Esercizio A: Trascriva il testo sulla secolarizzazione da "Uno dei tratti" fino a "e schemi tradizionali.", sostituendo "secolarizzazione" con "laicizzazione".
Esercizio B: Prosegua il testo sulla secolarizzazione dopo la sua ultima frase.

Testo dell'esercizio:

Uno dei tratti salienti della modernità è quello della secolarizzazione, un termine che ha spesso cambiato il proprio significato nel tempo: nel XVII secolo serviva ad indicare il passaggio di beni e territori dalla Chiesa alle istituzioni civili; poi è stato utilizzato per indicare il ritorno alla vita laica da parte dei membri del clero. Oggi viene utilizzato per lo più per indicare la tendenza della società ad allontanarsi dalla religione, abbandonando usi, costumi e schemi tradizionali.
Con l’aumento del tasso di secolarizzazione nelle società occidentali – che, per alcuni, è sintomo di progresso ed emancipazione, per altri una degenerazione di stampo nichilista – una cosa è certa: le chiese, intese come strutture fisiche, un tempo fulcro della vita cittadina o di quartiere, perdono sempre più avventori e importanza come luoghi di incontro. Si tratta di una tendenza evidente e riscontrabile nei dati: in America il numero di chiese abbandonate è in netto aumento e gli esperti stimano che fino a 100.00 chiese protestanti chiuderanno entro il 2030 tra America e Canada.
È un declino che dura da decenni, accentuato dopo la pandemia da Covid: alla fine degli anni ’40 il 76% degli americani dichiarava di appartenere ad un’organizzazione religiosa facente capo ad una struttura sul territorio (una chiesa, una moschea o una sinagoga); Nel 2020 quella cifra è scesa al 47%.
Come conseguenza di ciò, c’è chi sta ripensando il ruolo delle strutture religiose: con le loro vetrate colorate ed i soffitti a volta, questi edifici stanno attraendo sempre più imprenditori interessati a dargli nuova vita come attività commerciali, sebbene le ristrutturazioni possano essere parecchio esose, arrivando anche nell’ordine dei milioni di dollari: è il caso, ad esempio, della Good Shepard Lutheran Church a Des Plaines, Illinois, che ha richiesto 18 mesi di lavori per un costo totale di 6 milioni di dollari. Oggi è un ristorante che offre paella e shawarma di manzo.

Dati forniti:
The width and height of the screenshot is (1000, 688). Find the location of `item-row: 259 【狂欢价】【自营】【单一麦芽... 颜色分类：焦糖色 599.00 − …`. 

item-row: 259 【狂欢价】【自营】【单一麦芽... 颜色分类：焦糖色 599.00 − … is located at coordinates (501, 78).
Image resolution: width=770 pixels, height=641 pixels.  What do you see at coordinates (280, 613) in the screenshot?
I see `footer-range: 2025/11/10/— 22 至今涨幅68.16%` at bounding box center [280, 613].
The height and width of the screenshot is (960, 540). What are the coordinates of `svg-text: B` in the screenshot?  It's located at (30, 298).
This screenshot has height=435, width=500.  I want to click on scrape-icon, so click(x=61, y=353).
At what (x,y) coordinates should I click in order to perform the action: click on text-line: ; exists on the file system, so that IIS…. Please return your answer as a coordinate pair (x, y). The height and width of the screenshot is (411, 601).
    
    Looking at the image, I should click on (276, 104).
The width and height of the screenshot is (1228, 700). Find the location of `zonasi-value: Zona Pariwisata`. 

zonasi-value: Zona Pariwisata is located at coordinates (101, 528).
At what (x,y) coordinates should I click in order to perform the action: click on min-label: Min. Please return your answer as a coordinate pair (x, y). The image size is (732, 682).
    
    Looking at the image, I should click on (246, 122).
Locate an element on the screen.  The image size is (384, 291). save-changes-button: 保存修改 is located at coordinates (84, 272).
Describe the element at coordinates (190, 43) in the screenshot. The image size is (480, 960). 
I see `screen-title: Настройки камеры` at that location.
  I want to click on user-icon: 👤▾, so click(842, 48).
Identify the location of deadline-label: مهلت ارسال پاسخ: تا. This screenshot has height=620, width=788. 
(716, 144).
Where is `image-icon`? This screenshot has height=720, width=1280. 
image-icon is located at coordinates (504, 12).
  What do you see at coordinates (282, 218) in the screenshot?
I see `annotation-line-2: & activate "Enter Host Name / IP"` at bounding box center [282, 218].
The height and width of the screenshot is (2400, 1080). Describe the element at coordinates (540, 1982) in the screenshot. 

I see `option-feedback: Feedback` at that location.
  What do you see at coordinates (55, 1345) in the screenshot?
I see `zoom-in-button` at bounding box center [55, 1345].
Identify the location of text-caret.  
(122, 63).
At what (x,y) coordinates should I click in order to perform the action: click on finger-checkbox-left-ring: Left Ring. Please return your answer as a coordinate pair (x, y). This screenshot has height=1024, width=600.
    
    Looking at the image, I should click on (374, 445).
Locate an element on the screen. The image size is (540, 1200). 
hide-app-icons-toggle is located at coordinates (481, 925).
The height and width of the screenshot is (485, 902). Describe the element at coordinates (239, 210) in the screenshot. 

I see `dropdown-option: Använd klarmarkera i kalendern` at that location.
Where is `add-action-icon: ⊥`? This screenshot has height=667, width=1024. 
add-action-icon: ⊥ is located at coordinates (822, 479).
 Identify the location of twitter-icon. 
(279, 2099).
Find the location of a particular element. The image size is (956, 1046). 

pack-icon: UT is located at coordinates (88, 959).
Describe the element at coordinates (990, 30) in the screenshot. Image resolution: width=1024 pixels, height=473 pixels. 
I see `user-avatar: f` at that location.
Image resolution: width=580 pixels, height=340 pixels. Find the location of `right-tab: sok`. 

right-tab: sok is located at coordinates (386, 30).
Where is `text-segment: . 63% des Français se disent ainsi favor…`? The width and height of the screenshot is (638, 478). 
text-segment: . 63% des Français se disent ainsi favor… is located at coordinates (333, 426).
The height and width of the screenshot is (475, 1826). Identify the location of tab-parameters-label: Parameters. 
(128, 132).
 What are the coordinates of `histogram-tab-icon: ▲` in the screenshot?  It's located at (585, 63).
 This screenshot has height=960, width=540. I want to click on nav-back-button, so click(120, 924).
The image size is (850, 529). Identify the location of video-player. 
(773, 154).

Risposta A:
Uno dei tratti salienti della modernità è quello della laicizzazione, un termine che ha spesso cambiato il proprio significato nel tempo: nel XVII secolo serviva ad indicare il passaggio di beni e territori dalla Chiesa alle istituzioni civili; poi è stato utilizzato per indicare il ritorno alla vita laica da parte dei membri del clero. Oggi viene utilizzato per lo più per indicare la tendenza della società ad allontanarsi dalla religione, abbandonando usi, costumi e schemi tradizionali.

Risposta B:
La ristrutturazione, comunque, non è l’unico problema: spesso bisogna cambiare la zonizzazione del lotto su cui nasce l’edificio, che ovviamente non comprende le attività commerciali, includendo trafile burocratiche che spesso possono richiede mesi. In più, ci sono anche varie approvazioni statali o federali da ottenere, soprattutto quando si vuole cambiare l’aspetto della struttura, che può presentare un vincolo architettonico legato alla sua storia.
Un esempio di ciò è stata la chiesa episcopale della Holy Communion a New York che, già nel 1983, venne trasformata in una discoteca, ospitando successivamente un centro commerciale, una palestra ed un mercato. O anche una chiesa a St. Louis, diventata uno skatepark indoor. A prescindere da ciò, le ristrutturazioni di questi edifici non sono semplici: spesso si tratta di spazi difficilmente riorganizzabili, senza contare che alcune chiese molto antiche non rispettano i codici edilizi attuali, e vanno completamente ripensate. E poi ci sono gli impianti di riscaldamento e quelli elettrici ed idraulici che vanno rimessi a nuovo.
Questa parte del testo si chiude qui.